LE LIBAN
 


Fiche technique

Type d’épave : paquebot
Nationalité : française
Année de construction : 1882
Jauge : 2 308 tonneaux
Date du naufrage : 7 juin 1903
Cause du naufrage : collision avec le vapeur Insulaire
Localisation : devant les rochers des Farillons à environ 20 mètres du rivage
 

Profondeur minimale : 30 m
Profondeur maximale : 36 m

Informations plongée
Difficulté de localisation : faible
Visibilité : assez bonne
Courant : nul
Difficulté de plongée : faible
Lignes ou filets : aucun
Intérêt historique : élevé
Intérêt photographique : élevé
Intérêt biologique : élevé

 

Historique
Le 7 juin 1903, la mer est calme et le paquebot part tranquillement vers la Corse avec 148 passagers et 41 hommes d'équipage à son bord.
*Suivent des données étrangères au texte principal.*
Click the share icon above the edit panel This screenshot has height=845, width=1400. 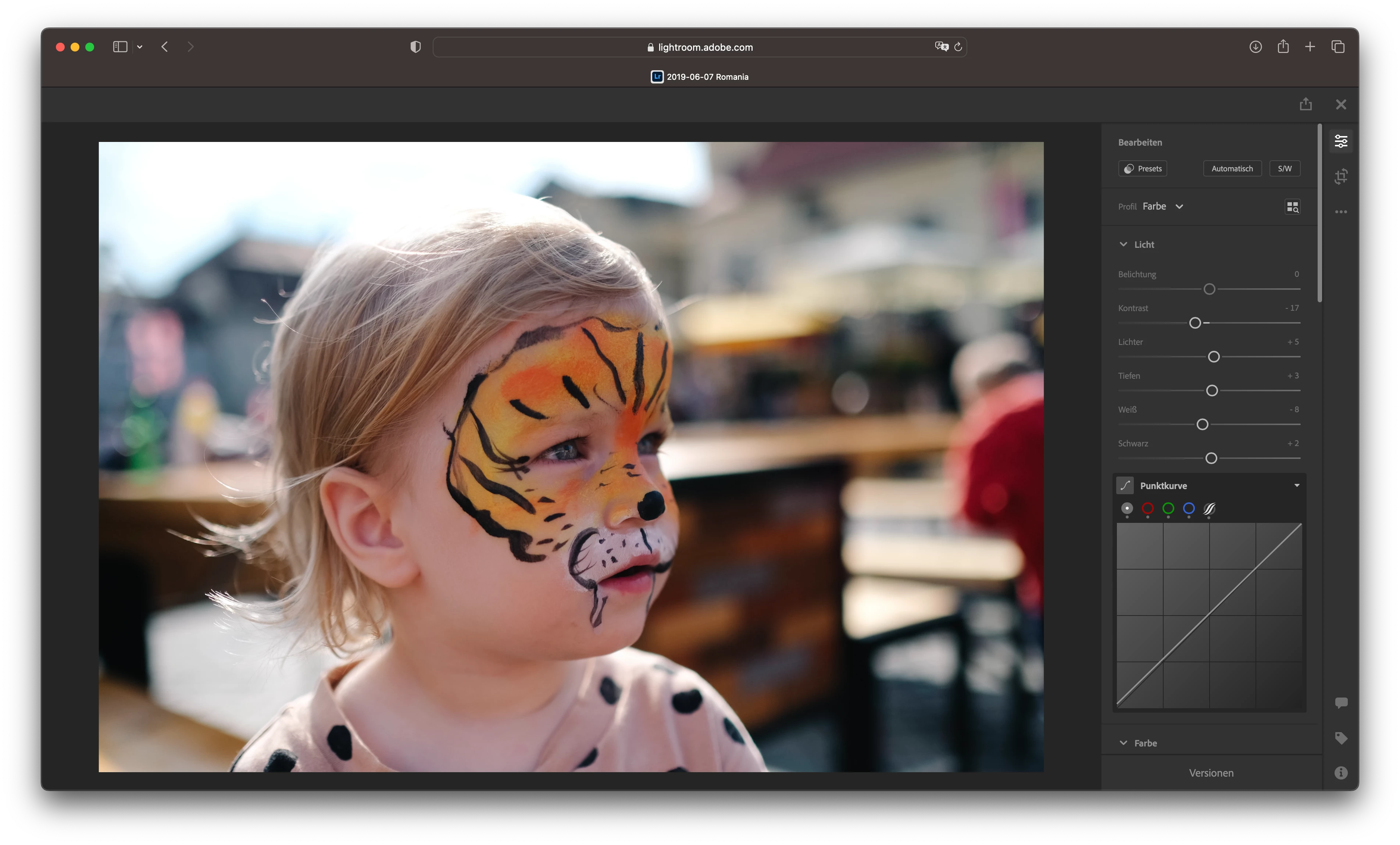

Soudain, il se retrouve nez à nez avec l'Insulaire, un paquebot de la même compagnie, en doublant l'île Tiboulen. A la suite d'une stupide et grossière erreur de manoeuvre, les deux navires entrent en collision. L'Insulaire, faisant eau, "s'enfuit" vers Marseille.... Le Liban lui, est très sérieusement endommagé. Touché à tribord au niveau du mât de misaine, il va couler en vingt minutes au pied des Farillons. Malgré l'arrivée rapide des secours, le bateau entraîne vers le fond près d'une centaine de victimes. La plupart d'entre elles, massées sur le pont-arrière, trouveront une mort tragique, emprisonnées sous de grandes bâches tendues pour les protéger du soleil. L'Insulaire sera longtemps regardé de travers.




 




Les cabines se sont en grande partie conservées

L'exploration de l'intérieur de l'épave est réservée aux plongeurs confirmés       La proue

Un volant de manoeuvre dans la salle des machines

La plongée
L'épave qui "fêtera" en 2003 ses 100 ans d'immersion, est encore bien conservée malgré les passages répétés des plongeurs qui la visitent. En prenant la direction de la poupe, on s'aperçoit que de nombreux bossoirs sont en place. Certains sont également décorés de petites gorgones jaunes. A bâbord, d'innombrables vestiges sont étalés sur plusieurs mètres. Les cales peuvent être visitées, mais avec la plus extrême prudence, et en prenant bien soin de se munir d'une lampe. Un homard s'y cache parfois et les congres n'y sont pas rares. La partie centrale du navire est celle qui a le plus souffert, conséquence sans doute du choc avec l'Insulaire. Les chaudières en ont été expulsées et gisent de part et d'autre sur le sable. Deux grands mâts de forte section sont couchés sur tribord. Le poupe, quand à elle, est coupée du reste de l'épave et repose à -36 mètres. Elle s'est inclinée sur tribord et semble appuyée sur son imposant gouvernail. L'ensemble est abondamment concrétionné et offre de très belles perspectives aux photographes sous-marins. Deux ou trois plongées sont nécessaires pour approfondir sa connaissance du bateau. Le retour peut se faire en survolant l'épave ou en la longeant du côté bâbord en direction des Farillons.